The Burning, like the Deluge (pp. 576-81), is not to destroy for ever, but to
purify, and bring in its wake a new and better order of things (see Suppl.). The church tradition of the Mid. Ages (based on Matth. 24, Mark
13, Luke 21) accepts fifteen signs as premonitions of the Judgement-day;
(60) these do not include the unearthly winter, fimbulvëtr,
that wind-age (vindöld, p. 793, Haupt's Zeitschr. 7, 309), which according to
both Eddas (Sæm. 36b. Sn. 71) precedes the ragnarökr, and is doubtless a truly
Teutonic fancy; (61) but we have
a darkening of the sun and moon described (p. 244), and an earthquake, which
equally precedes the twilight of the gods: 'griotbiörg gnata, himinn klofnar,
gnýr allr Iötunheimr,' Sæm. 8b; the ordinary term in ON. is land-skiâlfti, Sn.
50, or 'iörd skâlf;' 'landit skâlf, sem â þræði lêki,' Fornald. sög. 1, 424.
503. (62) For
seismoj Ulphilas gives the fem. reirô,
he says 'aírþa reiráida;' OS. 'ertha bivôda,' Hel. 168, 23; OHG. 'erda bibinôta,'
O. iv. 34, 1, and the subst. erdpipa, erdbibunga, erdgiruornessi. Reinardus
1, 780 puts in juxtaposition: 'nec tremor est terrae, judiciive dies;' and Servian
songs: 'illi grmi, il se zemlia trese?' does it thunder, or does the earth shake?
(Vuk 2, 1. 105). But the earth's quaking, like the Deluge, is oftener represented
as a past event, and is ascribed to various causes. The Greek fable accounts
for it by imprisoned cyclops or titans (Ov. Met. 12, 521); the Norse by the
struggles of chained Loki when drops of poison fall upon his face (Sæm. 69.
Sn. 70), or by Fâfnir's journey to the water (Fornald. sög. 1, 159. 160). The
earth also quakes at the death of certain heroes, as Heimir (Fornald. sög. 1,
232), and of the giant (Vilk. saga cap. 176).

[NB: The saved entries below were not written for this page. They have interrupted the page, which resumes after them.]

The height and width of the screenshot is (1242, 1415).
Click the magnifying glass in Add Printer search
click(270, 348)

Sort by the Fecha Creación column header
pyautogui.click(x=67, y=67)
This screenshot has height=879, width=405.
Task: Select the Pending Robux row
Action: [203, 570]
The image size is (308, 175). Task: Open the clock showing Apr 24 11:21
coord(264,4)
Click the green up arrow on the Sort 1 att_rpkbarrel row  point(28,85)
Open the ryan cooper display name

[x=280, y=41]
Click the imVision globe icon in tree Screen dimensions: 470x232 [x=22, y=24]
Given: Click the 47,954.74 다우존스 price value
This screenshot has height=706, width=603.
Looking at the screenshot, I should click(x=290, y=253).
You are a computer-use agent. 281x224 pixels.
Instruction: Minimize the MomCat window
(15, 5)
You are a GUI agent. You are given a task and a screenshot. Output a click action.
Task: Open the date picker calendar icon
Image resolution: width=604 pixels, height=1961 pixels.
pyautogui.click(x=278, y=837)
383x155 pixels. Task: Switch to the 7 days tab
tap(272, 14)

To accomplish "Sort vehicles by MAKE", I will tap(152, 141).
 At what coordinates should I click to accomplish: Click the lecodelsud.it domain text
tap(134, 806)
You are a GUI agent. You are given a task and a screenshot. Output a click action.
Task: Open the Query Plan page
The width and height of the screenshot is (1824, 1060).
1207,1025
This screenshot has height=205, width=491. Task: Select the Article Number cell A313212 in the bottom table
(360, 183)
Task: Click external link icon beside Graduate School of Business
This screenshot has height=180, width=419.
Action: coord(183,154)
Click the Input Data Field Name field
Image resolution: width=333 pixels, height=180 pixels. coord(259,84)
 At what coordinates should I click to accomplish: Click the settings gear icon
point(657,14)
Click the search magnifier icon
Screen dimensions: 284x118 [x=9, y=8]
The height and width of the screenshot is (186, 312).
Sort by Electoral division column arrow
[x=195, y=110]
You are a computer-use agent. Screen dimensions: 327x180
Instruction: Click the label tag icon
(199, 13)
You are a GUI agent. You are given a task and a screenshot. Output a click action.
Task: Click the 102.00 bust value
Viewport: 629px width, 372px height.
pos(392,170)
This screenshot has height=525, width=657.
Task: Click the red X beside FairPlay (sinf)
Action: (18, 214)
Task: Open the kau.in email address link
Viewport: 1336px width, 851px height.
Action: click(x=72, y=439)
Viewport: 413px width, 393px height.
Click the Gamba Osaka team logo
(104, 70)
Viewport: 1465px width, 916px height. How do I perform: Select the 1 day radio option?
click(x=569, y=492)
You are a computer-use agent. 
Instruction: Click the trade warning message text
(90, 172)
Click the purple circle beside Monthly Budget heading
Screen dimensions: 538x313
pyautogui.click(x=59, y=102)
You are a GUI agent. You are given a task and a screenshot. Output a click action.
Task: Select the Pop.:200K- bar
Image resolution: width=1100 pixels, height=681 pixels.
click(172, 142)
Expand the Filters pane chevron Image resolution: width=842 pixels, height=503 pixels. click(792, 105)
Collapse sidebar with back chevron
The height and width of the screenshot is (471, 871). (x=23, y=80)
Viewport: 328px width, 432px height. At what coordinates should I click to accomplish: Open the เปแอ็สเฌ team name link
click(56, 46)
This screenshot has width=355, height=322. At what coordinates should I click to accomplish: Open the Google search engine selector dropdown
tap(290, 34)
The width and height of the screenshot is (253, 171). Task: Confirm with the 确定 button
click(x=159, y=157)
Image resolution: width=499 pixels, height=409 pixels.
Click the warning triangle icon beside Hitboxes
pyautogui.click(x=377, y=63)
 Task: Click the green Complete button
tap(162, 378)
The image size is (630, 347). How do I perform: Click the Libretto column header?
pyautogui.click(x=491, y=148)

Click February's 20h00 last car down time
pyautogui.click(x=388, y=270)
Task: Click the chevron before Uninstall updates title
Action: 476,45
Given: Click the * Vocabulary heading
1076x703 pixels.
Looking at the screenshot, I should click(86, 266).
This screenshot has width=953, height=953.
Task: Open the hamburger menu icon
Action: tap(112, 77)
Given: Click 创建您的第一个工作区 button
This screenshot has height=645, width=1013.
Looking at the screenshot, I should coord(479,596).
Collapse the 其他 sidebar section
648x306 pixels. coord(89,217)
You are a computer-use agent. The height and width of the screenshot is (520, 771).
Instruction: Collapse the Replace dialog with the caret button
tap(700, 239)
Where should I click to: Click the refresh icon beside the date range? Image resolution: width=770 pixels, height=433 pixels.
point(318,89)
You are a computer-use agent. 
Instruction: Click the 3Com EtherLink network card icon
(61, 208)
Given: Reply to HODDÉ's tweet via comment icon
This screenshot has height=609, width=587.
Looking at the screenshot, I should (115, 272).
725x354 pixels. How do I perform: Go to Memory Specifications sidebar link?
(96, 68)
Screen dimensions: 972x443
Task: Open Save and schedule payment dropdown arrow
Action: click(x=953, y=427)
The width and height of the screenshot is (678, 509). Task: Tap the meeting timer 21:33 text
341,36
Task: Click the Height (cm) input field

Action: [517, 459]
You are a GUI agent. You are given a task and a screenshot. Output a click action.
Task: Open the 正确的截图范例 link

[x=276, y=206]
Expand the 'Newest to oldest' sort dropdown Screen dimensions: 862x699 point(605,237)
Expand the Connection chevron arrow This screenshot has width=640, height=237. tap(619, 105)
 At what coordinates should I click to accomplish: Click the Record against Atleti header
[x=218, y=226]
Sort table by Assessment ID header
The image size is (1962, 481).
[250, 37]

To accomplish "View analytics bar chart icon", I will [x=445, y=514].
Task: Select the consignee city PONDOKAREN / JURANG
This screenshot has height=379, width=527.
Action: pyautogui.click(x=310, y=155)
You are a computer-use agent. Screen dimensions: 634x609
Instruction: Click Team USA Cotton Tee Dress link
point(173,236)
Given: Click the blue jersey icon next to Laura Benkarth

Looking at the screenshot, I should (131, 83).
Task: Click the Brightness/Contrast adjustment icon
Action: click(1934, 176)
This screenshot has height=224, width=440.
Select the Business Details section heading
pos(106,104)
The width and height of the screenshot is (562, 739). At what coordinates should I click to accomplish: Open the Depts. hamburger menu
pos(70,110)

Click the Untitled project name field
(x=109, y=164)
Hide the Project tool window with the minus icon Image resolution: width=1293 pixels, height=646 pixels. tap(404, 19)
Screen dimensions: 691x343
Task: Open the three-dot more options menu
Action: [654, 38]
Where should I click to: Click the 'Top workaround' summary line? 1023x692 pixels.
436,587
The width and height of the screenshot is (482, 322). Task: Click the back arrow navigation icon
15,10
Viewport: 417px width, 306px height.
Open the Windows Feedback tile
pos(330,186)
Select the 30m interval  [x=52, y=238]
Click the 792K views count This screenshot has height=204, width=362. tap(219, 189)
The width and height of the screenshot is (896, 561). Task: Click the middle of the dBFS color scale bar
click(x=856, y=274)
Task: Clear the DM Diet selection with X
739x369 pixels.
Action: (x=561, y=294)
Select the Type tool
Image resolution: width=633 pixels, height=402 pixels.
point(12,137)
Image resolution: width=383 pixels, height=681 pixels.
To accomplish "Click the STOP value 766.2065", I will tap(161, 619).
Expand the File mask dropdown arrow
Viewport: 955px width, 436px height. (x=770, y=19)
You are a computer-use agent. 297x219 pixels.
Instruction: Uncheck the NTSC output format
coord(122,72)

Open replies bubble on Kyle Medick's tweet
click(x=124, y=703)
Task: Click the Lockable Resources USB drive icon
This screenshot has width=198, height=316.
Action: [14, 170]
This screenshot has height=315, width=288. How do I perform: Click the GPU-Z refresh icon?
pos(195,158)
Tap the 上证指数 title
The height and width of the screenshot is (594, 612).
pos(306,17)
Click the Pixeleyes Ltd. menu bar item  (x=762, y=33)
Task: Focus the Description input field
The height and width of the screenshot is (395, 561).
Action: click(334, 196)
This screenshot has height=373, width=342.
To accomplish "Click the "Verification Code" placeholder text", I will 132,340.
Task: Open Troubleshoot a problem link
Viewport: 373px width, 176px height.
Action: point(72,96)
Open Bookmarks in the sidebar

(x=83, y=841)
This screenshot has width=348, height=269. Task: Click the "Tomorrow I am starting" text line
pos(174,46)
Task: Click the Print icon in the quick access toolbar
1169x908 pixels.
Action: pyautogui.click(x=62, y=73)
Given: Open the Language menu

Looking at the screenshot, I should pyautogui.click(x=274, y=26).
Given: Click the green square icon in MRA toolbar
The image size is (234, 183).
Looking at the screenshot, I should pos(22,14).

At Roland's death there is lightning,
thunder and earthquake, Rol. 240, 22. To the Indians the earth quakes every
time one of the eight elephants supporting the glob is tired of his burden,
and gives his head a shake. (63)
The Japanese say of an earthquake: 'there is another whale crept away from under
our country;' the Tahitians: 'God shakes the earth;' (64)
the Lettons: 'Drebkuls beats the earth, and makes her tremble,' just as the
Greeks call their Poseidon (Neptune) Ennosigaioj,
Ennosidaj
(see Suppl.). Our forefathers thought of the sky not only s a roof to the earth
(p. 698), but as a heavenly kingdom, the dwelling-place of the gods and of blessed
men whom they had taken up. The bridge of the heavenly bow leads into it (p.
732), so does the milky way (p. 356). We must first suppose all that to have happened which was told
in Chap. XIX about the creation of the world according to ON. views. After the
gods had set in order heaven and earth, created Ask and Embla, and appointed
Miðgarð to be the habitation of man, they fitted up for themselves in the centre
of the world, a dwelling place named Asgarðr, in whose vast extent however a
number of particular spots are specified. None of these separate mansions is more celebrated
than the Odinic Valhöll (OHG. Walahalla ?), whose name has an obvious reference
to the god's own appellation of Valföðr and to the valkyrs (p. 417). (65)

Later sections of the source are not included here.